=== Material for this exercise ===
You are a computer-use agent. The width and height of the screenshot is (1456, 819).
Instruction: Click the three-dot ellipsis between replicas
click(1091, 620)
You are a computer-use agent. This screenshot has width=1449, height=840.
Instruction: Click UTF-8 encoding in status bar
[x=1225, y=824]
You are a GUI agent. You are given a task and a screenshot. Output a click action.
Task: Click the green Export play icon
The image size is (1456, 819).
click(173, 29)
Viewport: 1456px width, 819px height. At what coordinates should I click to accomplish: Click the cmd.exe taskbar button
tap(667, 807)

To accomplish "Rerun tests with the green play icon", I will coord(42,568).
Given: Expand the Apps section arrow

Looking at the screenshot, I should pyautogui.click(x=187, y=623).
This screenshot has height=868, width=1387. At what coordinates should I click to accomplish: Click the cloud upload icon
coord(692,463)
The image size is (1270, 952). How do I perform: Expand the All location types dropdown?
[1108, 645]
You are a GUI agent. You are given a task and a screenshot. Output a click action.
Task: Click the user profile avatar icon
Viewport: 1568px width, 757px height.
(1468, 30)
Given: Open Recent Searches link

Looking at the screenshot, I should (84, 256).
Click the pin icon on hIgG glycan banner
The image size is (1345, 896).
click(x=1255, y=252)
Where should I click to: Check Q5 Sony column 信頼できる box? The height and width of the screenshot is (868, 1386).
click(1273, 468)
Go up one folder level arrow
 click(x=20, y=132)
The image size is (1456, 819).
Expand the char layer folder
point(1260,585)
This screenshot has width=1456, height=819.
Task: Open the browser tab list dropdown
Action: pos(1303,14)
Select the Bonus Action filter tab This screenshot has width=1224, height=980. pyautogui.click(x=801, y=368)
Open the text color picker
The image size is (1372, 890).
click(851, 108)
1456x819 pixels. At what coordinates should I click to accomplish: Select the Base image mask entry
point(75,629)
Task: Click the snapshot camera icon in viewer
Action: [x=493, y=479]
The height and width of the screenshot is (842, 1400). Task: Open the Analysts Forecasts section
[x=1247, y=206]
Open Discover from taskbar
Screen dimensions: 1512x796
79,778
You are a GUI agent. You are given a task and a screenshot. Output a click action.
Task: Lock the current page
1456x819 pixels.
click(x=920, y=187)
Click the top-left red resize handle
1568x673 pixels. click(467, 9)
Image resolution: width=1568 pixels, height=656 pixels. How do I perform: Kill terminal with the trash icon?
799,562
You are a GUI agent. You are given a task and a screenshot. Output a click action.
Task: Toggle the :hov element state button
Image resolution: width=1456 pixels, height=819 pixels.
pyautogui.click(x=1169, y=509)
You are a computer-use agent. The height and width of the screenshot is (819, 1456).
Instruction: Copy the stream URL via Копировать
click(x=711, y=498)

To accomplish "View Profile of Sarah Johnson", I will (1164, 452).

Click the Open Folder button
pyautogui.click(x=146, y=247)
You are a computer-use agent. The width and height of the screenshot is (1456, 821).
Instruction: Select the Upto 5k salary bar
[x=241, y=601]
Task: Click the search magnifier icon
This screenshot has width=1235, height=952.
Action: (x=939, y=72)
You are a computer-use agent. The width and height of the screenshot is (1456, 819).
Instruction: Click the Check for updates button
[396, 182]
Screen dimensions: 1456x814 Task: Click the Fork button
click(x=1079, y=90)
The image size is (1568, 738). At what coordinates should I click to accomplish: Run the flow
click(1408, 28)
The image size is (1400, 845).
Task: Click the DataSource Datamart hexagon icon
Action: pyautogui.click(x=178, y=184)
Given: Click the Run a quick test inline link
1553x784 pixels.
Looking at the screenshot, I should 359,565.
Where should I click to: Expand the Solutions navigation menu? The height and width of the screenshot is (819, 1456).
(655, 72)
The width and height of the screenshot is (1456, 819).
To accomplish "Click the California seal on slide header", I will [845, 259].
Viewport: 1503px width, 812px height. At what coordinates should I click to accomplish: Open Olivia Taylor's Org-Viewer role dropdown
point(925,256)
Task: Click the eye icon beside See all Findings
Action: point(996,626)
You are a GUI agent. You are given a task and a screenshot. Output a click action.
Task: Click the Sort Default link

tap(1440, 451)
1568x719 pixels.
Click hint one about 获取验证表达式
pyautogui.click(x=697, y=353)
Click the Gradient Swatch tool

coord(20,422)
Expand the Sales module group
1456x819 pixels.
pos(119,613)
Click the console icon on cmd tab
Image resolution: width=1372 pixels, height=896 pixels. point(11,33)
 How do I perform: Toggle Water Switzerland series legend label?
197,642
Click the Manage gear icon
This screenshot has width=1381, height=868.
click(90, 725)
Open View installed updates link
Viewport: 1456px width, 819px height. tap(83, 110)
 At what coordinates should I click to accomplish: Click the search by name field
===
What you should do:
The full set of entries should be transcribed exactly.

Result of this exercise:
You are a computer-use agent. The width and height of the screenshot is (1456, 819).
Instruction: Click the three-dot ellipsis between replicas
click(1091, 620)
You are a computer-use agent. This screenshot has width=1449, height=840.
Instruction: Click UTF-8 encoding in status bar
[x=1225, y=824]
You are a GUI agent. You are given a task and a screenshot. Output a click action.
Task: Click the green Export play icon
The image size is (1456, 819).
click(173, 29)
Viewport: 1456px width, 819px height. At what coordinates should I click to accomplish: Click the cmd.exe taskbar button
tap(667, 807)

To accomplish "Rerun tests with the green play icon", I will coord(42,568).
Given: Expand the Apps section arrow

Looking at the screenshot, I should pyautogui.click(x=187, y=623).
This screenshot has height=868, width=1387. At what coordinates should I click to accomplish: Click the cloud upload icon
coord(692,463)
The image size is (1270, 952). How do I perform: Expand the All location types dropdown?
[1108, 645]
You are a GUI agent. You are given a task and a screenshot. Output a click action.
Task: Click the user profile avatar icon
Viewport: 1568px width, 757px height.
(1468, 30)
Given: Open Recent Searches link

Looking at the screenshot, I should (84, 256).
Click the pin icon on hIgG glycan banner
The image size is (1345, 896).
click(x=1255, y=252)
Where should I click to: Check Q5 Sony column 信頼できる box? The height and width of the screenshot is (868, 1386).
click(1273, 468)
Go up one folder level arrow
 click(x=20, y=132)
The image size is (1456, 819).
Expand the char layer folder
point(1260,585)
This screenshot has width=1456, height=819.
Task: Open the browser tab list dropdown
Action: pos(1303,14)
Select the Bonus Action filter tab This screenshot has width=1224, height=980. pyautogui.click(x=801, y=368)
Open the text color picker
The image size is (1372, 890).
click(851, 108)
1456x819 pixels. At what coordinates should I click to accomplish: Select the Base image mask entry
point(75,629)
Task: Click the snapshot camera icon in viewer
Action: [x=493, y=479]
The height and width of the screenshot is (842, 1400). Task: Open the Analysts Forecasts section
[x=1247, y=206]
Open Discover from taskbar
Screen dimensions: 1512x796
79,778
You are a GUI agent. You are given a task and a screenshot. Output a click action.
Task: Lock the current page
1456x819 pixels.
click(x=920, y=187)
Click the top-left red resize handle
1568x673 pixels. click(467, 9)
Image resolution: width=1568 pixels, height=656 pixels. How do I perform: Kill terminal with the trash icon?
799,562
You are a GUI agent. You are given a task and a screenshot. Output a click action.
Task: Toggle the :hov element state button
Image resolution: width=1456 pixels, height=819 pixels.
pyautogui.click(x=1169, y=509)
You are a computer-use agent. The height and width of the screenshot is (819, 1456).
Instruction: Copy the stream URL via Копировать
click(x=711, y=498)

To accomplish "View Profile of Sarah Johnson", I will (1164, 452).

Click the Open Folder button
pyautogui.click(x=146, y=247)
You are a computer-use agent. The width and height of the screenshot is (1456, 821).
Instruction: Select the Upto 5k salary bar
[x=241, y=601]
Task: Click the search magnifier icon
This screenshot has width=1235, height=952.
Action: (x=939, y=72)
You are a computer-use agent. The width and height of the screenshot is (1456, 819).
Instruction: Click the Check for updates button
[396, 182]
Screen dimensions: 1456x814 Task: Click the Fork button
click(x=1079, y=90)
The image size is (1568, 738). At what coordinates should I click to accomplish: Run the flow
click(1408, 28)
The image size is (1400, 845).
Task: Click the DataSource Datamart hexagon icon
Action: pyautogui.click(x=178, y=184)
Given: Click the Run a quick test inline link
1553x784 pixels.
Looking at the screenshot, I should 359,565.
Where should I click to: Expand the Solutions navigation menu? The height and width of the screenshot is (819, 1456).
(655, 72)
The width and height of the screenshot is (1456, 819).
To accomplish "Click the California seal on slide header", I will [845, 259].
Viewport: 1503px width, 812px height. At what coordinates should I click to accomplish: Open Olivia Taylor's Org-Viewer role dropdown
point(925,256)
Task: Click the eye icon beside See all Findings
Action: point(996,626)
You are a GUI agent. You are given a task and a screenshot. Output a click action.
Task: Click the Sort Default link

tap(1440, 451)
1568x719 pixels.
Click hint one about 获取验证表达式
pyautogui.click(x=697, y=353)
Click the Gradient Swatch tool

coord(20,422)
Expand the Sales module group
1456x819 pixels.
pos(119,613)
Click the console icon on cmd tab
Image resolution: width=1372 pixels, height=896 pixels. point(11,33)
 How do I perform: Toggle Water Switzerland series legend label?
197,642
Click the Manage gear icon
This screenshot has width=1381, height=868.
click(90, 725)
Open View installed updates link
Viewport: 1456px width, 819px height. tap(83, 110)
 At what coordinates should I click to accomplish: Click the search by name field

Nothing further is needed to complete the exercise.